Shecter’s name did resurface this past September when Alan Schwarz wrote about piece about him in The Times. The following week, Stan Issac’s wrote a follow-up piece on Shecter. Both are worth taking a look at.

So leave it up to me, old Dorkasaurus Rex, to hit the microfilm room at the main branch of the New York Public Library, in search for old Shecter columns. Here is just a small sampling of some of his ledes that caught my attention:

April 7, 1961

The Yankee spring training camp had to be the strangest in ten years. It was run as though it was a St. Petersburg subdivision of General Motors and while there has long been an air of cold efficiency which hovers about the Yankees like the odor around the beach at low tide, an important softening ingredient was missing. Casey Stengel.

October 2, 1961

Great events of history are over swiftly. A ball, even if it’s the first in the long and noble history of baseball to be hit for a 61st home run, takes only a few heartbeats of time to be propelled from home plate to the outfield seats.

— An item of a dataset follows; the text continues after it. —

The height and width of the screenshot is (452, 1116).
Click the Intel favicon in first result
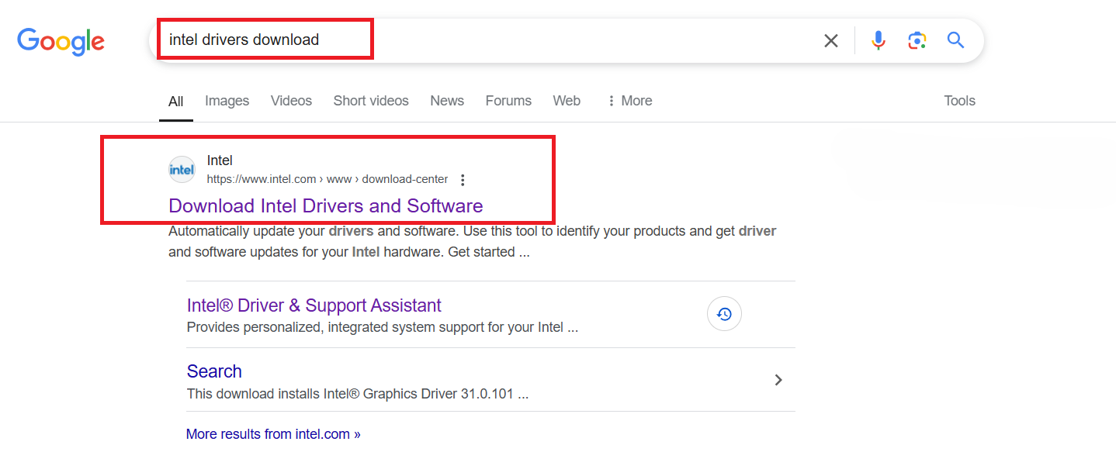pos(182,170)
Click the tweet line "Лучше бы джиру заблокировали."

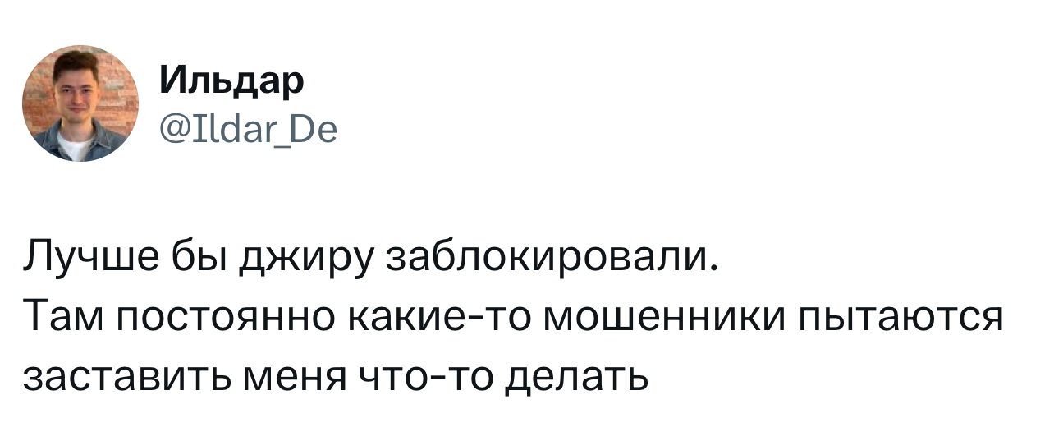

For those who were at Yankee Stadium yesterday, some 24,000 people, it was over all too quickly. It would have been better if the ball leaped in exaltation, turned in the air and wrote a saucy message (like WHEEE!) against the blue sky, dipped nobly and shed a tear over the monument to Babe Ruth in center field.

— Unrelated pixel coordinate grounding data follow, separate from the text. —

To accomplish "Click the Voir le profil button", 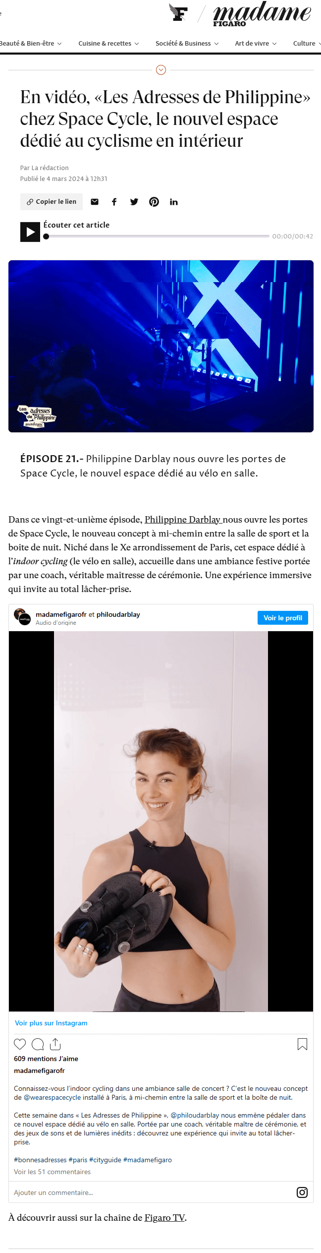I will 283,618.
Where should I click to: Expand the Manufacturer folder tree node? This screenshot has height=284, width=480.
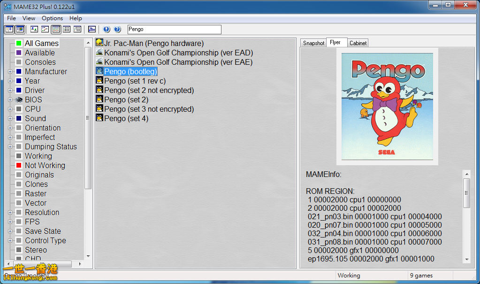(10, 72)
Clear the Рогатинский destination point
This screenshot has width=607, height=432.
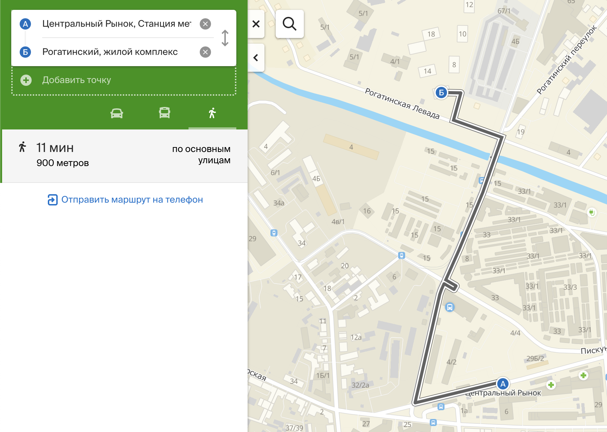205,52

But the way it was the count was two balls and no strikes. Roger Maris hitched up his trousers, pumped the bat once toward the pitcher, Tracy Stallard, young Boston righthander, then waited.

March 23, 1962

When Casey Stengel walked into the special press room here last night he was wearing a blue serge suit, slicked back hair and a cat that ate the canary expression.

The hard-nosed reporters, radio and TV men present, who had been guzzling Mrs. C. S. Payson’s booze, and gobbling her caviar and horo d’oewvres, broke into applause. It was the most heart warming exhibition of emotion since Shirley Temple declared her undying love for Steppin’ Fetchit.

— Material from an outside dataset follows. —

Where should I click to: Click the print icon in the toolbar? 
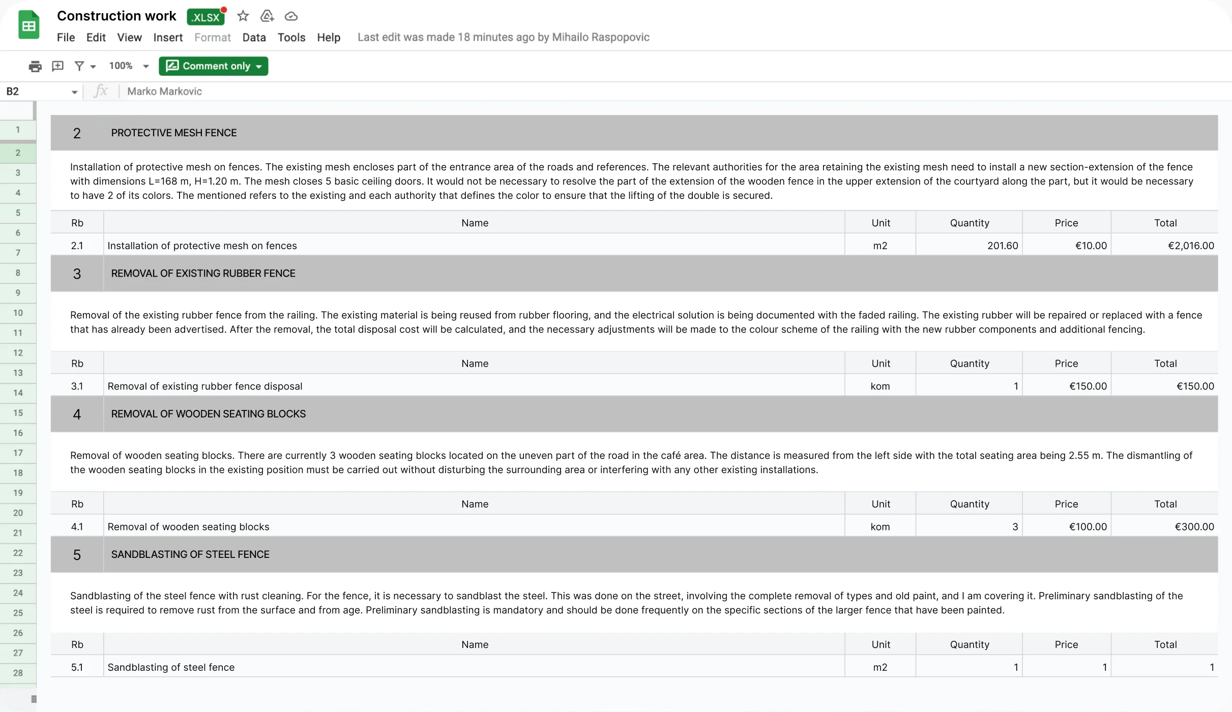coord(35,66)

Stengel raised his large hands and waved them like a Philharmonic conductor deprecating applause and asking for silence. “It shows you,” he said, “how easy this business is.”

It was the climax of a triumphant day, probably there hasn’t been one like it since the Allies marched into Paris. For it was the day in which the new New York team beat the old New York team and the way it happened couldn’t have been more thrilling. It was good for the Mets, it was good for baseball. It may have even been good for the Yankees.

April 8, 1962

The recent machinations of the Chicago White Sox have been observed with mingled fascination and pity; it’s been like watching a fat lady wriggle into a tight girdle. The White Sox have tried everything including shoe horns, were rewarded with a pennant in ’59, had nothing but that laced up feeling in suceeding years. Now they’re trying to do it again the way they did in ’59. Somehow the girdle has shrunk.

October 2, 1962

The day that ended so well for Willie Mays started off badly. “I didn’t have breakfast,” he said. Then he explained why. “First, I have no maid. Second, I have no wife. Third, I can’t cook.”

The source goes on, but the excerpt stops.